‘Dat betekent dat het rivierwater aan het zakken is. Het water stroomt nu naar oceaan en dat is precies de tegenovergestelde richting van waar wij naar toegaan. We moeten nu tegen de stroom in zwemmen,’ antwoordde Pataka.
‘Dat vind ik niet erg hoor,’ zei Anjumara.
‘Ik had liever rustiger water gehad... Maar je hebt gelijk, we laten ons niet tegenhouden door een beetje tegenstromend water. Als wij zoveel mogelijk langs de oever zwemmen ondervinden we minder hinder van die sterke stroming,’ legde Pataka uit.
De vissen zwommen vol goede moed stroomopwaarts. Op de kolkende rivier zagen zij bladeren, takken en af en toe een complete boom voorbij drijven. Alles wat in de rivier terecht was gekomen, werd meegesleurd in de richting van de oceaan. Anjumara genoot zichtbaar van het schouwspel. Steeds stak hij zijn hoofd boven het water uit om zoveel mogelijk te kunnen zien. ‘Ik ben benieuwd wat wij allemaal nog op deze tocht zullen tegenkomen,’ zei hij.

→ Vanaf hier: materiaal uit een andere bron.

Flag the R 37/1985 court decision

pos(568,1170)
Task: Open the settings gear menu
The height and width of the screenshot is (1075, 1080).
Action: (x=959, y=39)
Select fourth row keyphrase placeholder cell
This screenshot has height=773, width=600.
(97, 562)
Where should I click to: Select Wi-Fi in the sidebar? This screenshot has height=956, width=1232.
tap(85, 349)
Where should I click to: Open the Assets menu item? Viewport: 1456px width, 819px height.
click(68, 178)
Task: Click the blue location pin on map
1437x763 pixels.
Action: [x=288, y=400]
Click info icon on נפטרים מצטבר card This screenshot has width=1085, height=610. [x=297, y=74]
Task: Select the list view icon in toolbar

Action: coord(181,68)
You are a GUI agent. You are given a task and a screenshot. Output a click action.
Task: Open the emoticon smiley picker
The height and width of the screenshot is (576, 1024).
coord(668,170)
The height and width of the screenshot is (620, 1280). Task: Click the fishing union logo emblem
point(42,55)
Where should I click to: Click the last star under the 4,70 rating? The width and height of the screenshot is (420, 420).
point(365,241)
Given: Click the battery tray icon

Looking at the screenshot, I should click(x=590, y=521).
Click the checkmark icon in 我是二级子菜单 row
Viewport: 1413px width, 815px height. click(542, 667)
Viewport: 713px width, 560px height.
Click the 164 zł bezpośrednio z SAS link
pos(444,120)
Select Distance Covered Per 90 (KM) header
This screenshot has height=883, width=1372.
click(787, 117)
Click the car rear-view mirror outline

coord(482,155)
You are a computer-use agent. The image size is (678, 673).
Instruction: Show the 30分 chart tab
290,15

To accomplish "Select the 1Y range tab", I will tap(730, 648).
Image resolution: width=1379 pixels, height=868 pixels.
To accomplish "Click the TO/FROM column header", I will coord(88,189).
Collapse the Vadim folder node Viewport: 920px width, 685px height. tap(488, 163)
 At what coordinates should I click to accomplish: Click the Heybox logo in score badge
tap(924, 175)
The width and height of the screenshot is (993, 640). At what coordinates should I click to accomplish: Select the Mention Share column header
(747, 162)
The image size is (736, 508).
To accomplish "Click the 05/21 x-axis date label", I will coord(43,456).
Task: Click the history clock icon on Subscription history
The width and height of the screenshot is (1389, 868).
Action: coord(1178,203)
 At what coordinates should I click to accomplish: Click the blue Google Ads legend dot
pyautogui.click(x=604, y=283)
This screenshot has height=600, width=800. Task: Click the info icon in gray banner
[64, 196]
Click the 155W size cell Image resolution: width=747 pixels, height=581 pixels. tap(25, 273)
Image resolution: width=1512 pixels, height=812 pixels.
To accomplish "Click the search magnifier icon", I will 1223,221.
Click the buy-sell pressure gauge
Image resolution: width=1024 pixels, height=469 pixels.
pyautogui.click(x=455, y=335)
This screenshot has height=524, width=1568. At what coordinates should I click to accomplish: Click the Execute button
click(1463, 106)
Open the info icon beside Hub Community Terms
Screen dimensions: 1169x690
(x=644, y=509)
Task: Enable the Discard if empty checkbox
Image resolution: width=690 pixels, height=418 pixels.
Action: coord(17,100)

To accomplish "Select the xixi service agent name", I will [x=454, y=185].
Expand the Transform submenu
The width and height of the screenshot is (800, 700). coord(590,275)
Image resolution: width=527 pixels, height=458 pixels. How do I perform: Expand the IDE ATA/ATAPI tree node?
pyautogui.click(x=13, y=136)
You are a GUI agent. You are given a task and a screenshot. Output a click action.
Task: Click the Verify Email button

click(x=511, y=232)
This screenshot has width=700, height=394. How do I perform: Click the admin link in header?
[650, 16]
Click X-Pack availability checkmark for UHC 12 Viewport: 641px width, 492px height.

‘Ik moet je wel vertellen dat het geen tocht zonder gevaren is,’ zei Pataka. ‘Dat weet ik, want als we in de sterke stroming terechtkomen worden wij ook meegesleurd naar oceaan,’ antwoordde Anjumara
‘Dat bedoel ik niet. Straks komen wij langs een dorp, dat is een plek waar mensen wonen en zoals je weet jagen mensen op vissen. Het is daarom belangrijk om extra goed op te letten als wij in de buurt van het dorp zijn,’ legde Pataka uit.
Anjumara moest even slikken toen hij hoorde wat Pataka zei. In stilte zwommen zij verder.
De monding van de rivier lag al enkele mijlen achter hen. De rivier werd steeds smaller en ondieper. Ze kwamen al gauw de eerste echte stroomversnelling tegen. Er lagen grote en kleine rotsblokken in het water. Het water stroomde met grote snelheid langs de rotsen.
‘Zo, nu komt de eerste grote test. De stroming is hier zo sterk dat jij je staart en vinnen krachtig zal moeten bewegen om vooruit te komen. Zwem zo veel mogelijk van rots naar rots. Je kunt dan uitrusten achter de rotsblokken,’ zei Pataka tegen Anjumara.
‘Ik heb het begrepen,’ antwoordde Anjumara. ‘Oké dan, volg mij maar,’ riep Pataka.